Work task →
Using the entries that follow, write out the line containing "Image resolution: width=1164", the line containing "Product data panel", and every line between them, exactly and nothing else.

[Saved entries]
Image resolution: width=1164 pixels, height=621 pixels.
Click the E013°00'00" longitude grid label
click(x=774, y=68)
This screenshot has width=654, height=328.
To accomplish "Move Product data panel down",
==
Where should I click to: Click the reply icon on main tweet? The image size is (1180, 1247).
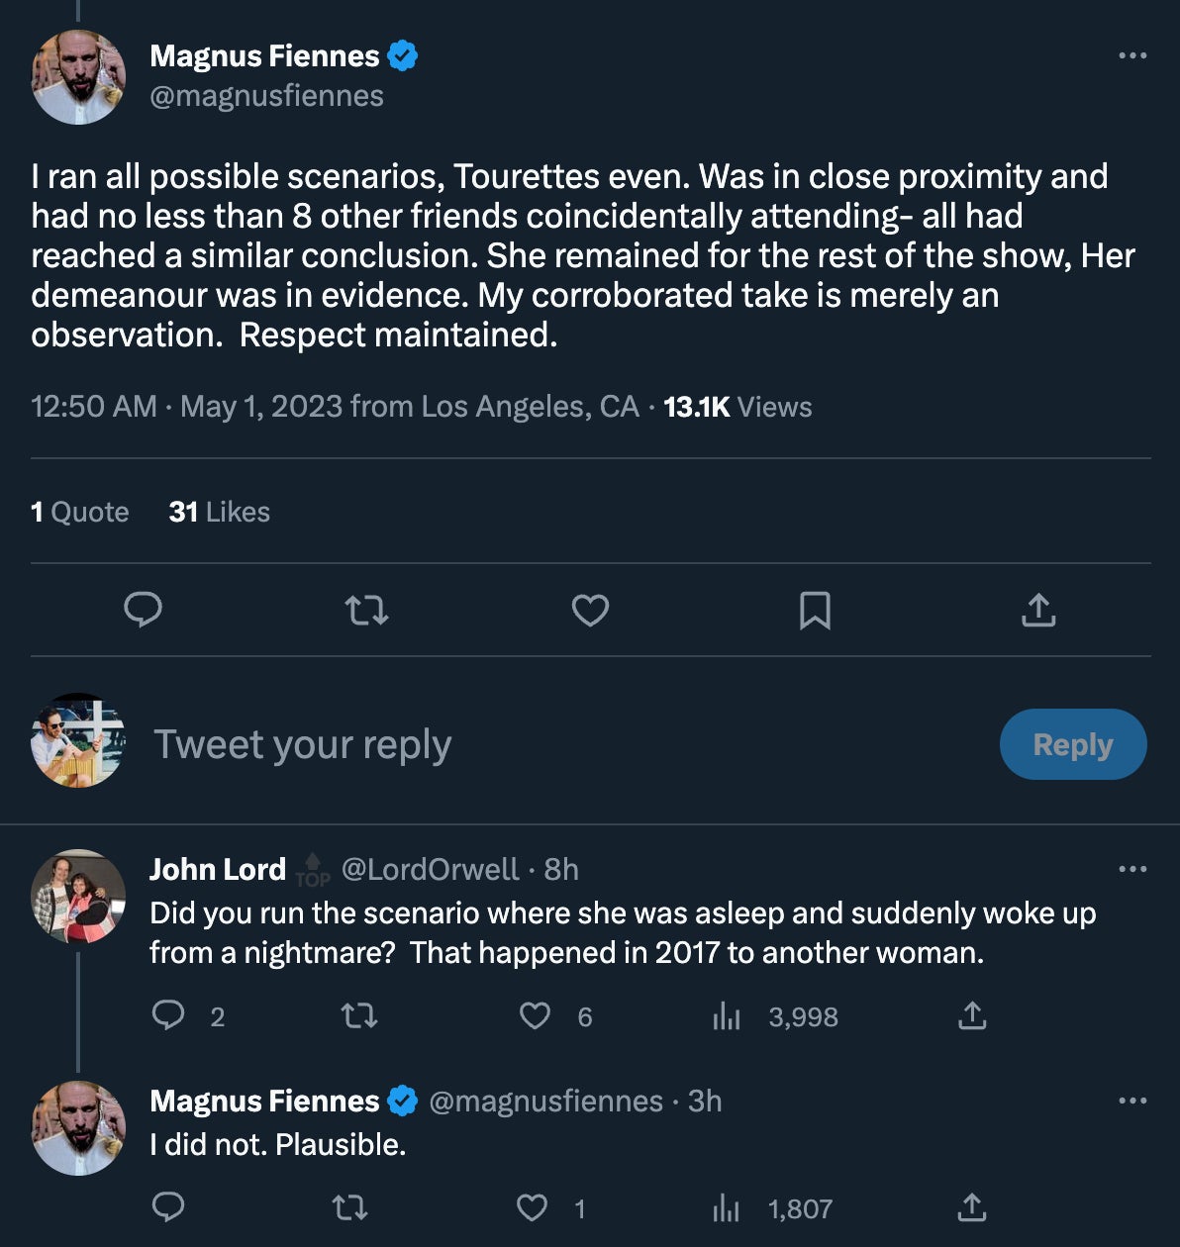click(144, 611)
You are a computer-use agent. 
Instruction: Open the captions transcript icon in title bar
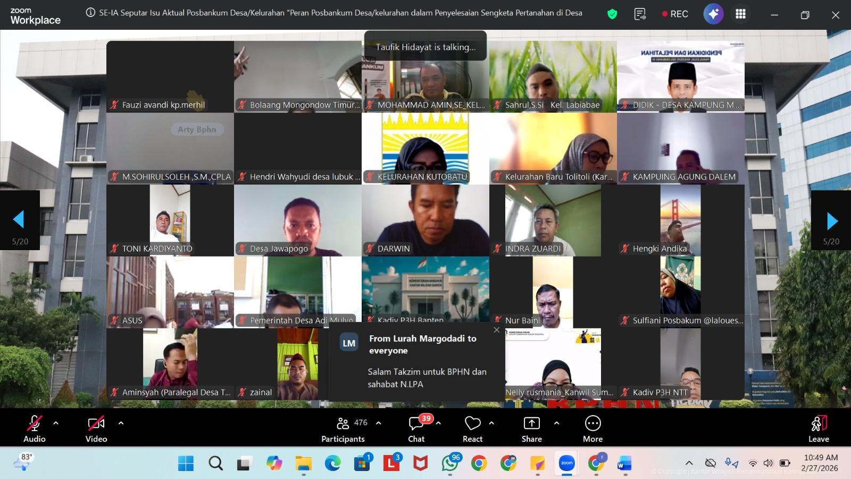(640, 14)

Written response →
Image resolution: width=1164 pixels, height=621 pixels.
Click the E013°00'00" longitude grid label
click(x=774, y=68)
This screenshot has width=654, height=328.
To accomplish "Move Product data panel down",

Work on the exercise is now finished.